──────── MATERIALS PROVIDED

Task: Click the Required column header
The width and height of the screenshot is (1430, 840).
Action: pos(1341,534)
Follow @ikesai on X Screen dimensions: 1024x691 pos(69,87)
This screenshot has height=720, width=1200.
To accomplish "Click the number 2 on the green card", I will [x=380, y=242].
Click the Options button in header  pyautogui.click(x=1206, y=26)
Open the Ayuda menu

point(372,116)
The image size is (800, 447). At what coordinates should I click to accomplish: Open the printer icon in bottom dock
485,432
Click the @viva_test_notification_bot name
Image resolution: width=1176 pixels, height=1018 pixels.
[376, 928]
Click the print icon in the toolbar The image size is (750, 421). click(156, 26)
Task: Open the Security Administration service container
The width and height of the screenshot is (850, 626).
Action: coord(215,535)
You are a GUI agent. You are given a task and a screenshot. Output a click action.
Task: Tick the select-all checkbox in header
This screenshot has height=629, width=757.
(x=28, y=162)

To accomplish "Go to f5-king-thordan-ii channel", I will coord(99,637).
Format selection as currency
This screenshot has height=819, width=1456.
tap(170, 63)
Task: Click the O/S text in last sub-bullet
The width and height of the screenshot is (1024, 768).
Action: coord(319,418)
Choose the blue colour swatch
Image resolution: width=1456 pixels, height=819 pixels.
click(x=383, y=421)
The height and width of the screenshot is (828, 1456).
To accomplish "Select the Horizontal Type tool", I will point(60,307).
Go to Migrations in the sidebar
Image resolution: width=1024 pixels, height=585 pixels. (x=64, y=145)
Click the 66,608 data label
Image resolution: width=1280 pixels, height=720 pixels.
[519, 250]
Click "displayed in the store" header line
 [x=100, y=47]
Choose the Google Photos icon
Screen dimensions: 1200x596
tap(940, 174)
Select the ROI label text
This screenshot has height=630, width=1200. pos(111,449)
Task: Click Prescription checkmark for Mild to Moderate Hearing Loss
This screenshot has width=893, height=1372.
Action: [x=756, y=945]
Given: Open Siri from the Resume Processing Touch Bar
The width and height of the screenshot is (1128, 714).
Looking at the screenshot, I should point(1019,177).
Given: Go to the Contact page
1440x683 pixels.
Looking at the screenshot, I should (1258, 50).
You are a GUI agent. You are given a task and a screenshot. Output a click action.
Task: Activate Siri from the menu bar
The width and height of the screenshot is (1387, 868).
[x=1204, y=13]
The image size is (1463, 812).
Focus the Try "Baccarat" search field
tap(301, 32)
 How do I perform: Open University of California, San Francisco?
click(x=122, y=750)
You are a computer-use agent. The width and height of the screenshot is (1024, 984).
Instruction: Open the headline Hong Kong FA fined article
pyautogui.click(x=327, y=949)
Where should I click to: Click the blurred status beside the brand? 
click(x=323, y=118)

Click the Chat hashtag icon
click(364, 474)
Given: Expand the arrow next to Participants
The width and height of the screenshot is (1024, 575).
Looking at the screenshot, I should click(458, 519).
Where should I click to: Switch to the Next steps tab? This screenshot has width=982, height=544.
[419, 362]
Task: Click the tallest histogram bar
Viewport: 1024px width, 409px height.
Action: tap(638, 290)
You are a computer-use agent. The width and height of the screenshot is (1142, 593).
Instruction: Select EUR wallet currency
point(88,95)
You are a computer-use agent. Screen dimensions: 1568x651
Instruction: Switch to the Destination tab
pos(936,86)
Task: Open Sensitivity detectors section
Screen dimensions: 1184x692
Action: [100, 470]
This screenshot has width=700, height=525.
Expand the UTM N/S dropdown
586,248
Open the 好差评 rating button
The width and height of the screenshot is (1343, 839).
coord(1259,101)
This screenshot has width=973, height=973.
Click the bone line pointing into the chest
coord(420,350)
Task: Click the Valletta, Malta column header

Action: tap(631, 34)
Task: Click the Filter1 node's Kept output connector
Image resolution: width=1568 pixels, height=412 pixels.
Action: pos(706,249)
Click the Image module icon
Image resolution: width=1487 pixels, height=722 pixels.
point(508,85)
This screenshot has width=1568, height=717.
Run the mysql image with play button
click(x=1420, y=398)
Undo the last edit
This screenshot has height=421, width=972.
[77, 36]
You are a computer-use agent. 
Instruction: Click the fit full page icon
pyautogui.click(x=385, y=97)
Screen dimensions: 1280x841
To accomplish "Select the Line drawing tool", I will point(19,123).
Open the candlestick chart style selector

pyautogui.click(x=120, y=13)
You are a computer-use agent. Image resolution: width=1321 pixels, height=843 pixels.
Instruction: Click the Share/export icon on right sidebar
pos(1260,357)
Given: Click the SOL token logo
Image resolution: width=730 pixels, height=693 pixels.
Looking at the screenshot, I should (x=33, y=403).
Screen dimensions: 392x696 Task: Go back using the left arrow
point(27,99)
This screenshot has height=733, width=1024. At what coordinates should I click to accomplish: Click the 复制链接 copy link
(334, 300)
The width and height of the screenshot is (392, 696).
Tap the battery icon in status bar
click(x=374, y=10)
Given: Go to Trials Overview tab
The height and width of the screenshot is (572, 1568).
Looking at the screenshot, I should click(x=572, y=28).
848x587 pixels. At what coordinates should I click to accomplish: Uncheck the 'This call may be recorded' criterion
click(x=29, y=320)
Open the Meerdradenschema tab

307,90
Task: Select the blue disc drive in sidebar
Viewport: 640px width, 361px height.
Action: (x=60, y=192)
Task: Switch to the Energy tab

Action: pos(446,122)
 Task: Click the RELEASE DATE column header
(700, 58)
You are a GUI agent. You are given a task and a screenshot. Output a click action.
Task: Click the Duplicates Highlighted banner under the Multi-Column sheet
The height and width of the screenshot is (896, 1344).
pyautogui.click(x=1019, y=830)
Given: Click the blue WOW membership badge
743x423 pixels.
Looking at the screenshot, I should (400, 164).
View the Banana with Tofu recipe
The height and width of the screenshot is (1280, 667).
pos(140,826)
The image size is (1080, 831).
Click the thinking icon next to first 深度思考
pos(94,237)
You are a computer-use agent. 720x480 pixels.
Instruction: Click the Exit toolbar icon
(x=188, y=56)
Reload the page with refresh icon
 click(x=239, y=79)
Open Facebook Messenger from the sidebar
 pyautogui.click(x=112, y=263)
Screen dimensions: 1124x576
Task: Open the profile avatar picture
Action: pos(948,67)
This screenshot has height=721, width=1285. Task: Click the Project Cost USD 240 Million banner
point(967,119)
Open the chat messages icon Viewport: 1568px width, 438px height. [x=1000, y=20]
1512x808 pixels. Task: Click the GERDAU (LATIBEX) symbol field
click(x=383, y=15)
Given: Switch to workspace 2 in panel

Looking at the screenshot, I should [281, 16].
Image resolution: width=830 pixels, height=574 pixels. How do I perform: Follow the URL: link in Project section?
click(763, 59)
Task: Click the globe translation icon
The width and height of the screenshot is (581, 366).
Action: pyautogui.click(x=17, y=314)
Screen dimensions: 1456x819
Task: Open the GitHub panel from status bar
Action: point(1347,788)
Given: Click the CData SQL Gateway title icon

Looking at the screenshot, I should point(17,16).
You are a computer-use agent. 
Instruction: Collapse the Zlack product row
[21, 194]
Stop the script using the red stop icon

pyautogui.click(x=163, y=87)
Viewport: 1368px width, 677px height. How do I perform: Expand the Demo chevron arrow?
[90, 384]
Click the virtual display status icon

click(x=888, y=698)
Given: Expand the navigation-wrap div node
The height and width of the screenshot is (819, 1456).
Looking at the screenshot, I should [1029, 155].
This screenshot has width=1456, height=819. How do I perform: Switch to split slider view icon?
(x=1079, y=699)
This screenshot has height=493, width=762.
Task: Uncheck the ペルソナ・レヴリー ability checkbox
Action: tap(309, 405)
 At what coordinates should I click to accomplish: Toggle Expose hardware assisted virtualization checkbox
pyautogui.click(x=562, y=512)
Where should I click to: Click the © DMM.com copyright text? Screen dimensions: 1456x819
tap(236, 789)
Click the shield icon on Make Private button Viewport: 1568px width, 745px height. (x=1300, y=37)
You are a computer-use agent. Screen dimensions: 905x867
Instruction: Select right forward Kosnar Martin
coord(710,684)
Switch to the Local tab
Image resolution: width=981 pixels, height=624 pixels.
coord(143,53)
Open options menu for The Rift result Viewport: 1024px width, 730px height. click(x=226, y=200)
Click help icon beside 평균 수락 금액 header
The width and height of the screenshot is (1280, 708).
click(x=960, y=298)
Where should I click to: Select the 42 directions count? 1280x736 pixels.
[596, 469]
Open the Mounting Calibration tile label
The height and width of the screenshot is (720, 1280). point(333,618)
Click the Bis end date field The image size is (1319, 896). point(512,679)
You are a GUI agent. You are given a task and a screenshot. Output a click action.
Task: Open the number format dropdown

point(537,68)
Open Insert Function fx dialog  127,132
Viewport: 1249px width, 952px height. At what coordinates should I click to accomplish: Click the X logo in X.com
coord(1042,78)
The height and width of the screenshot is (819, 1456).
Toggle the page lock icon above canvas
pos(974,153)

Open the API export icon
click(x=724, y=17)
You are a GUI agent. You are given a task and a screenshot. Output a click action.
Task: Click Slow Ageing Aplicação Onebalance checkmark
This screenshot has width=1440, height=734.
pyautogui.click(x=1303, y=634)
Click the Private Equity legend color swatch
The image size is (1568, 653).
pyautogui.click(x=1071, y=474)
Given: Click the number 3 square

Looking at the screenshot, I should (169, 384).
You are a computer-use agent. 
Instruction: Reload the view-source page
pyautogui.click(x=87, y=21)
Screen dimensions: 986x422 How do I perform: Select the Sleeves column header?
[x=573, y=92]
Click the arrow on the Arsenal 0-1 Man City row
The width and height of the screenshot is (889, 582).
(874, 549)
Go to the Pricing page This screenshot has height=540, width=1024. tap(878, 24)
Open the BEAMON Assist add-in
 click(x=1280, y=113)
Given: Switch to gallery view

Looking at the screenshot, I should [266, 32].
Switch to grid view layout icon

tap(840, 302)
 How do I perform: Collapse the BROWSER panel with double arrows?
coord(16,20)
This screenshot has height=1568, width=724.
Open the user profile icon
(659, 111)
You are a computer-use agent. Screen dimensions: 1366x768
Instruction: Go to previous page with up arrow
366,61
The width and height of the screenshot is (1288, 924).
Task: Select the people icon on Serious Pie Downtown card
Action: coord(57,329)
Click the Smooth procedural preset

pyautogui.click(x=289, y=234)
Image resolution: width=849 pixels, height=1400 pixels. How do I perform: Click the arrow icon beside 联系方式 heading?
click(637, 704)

────────────────

= TASK DESCRIPTION =
Turn the data from the very beginning up to and including the line with "Follow @ikesai on" into a JSON list of strings, one string per line, skipping any blank lines.

= FINAL RESULT =
[
  "Task: Click the Required column header",
  "The width and height of the screenshot is (1430, 840).",
  "Action: pos(1341,534)",
  "Follow @ikesai on X Screen dimensions: 1024x691 pos(69,87)"
]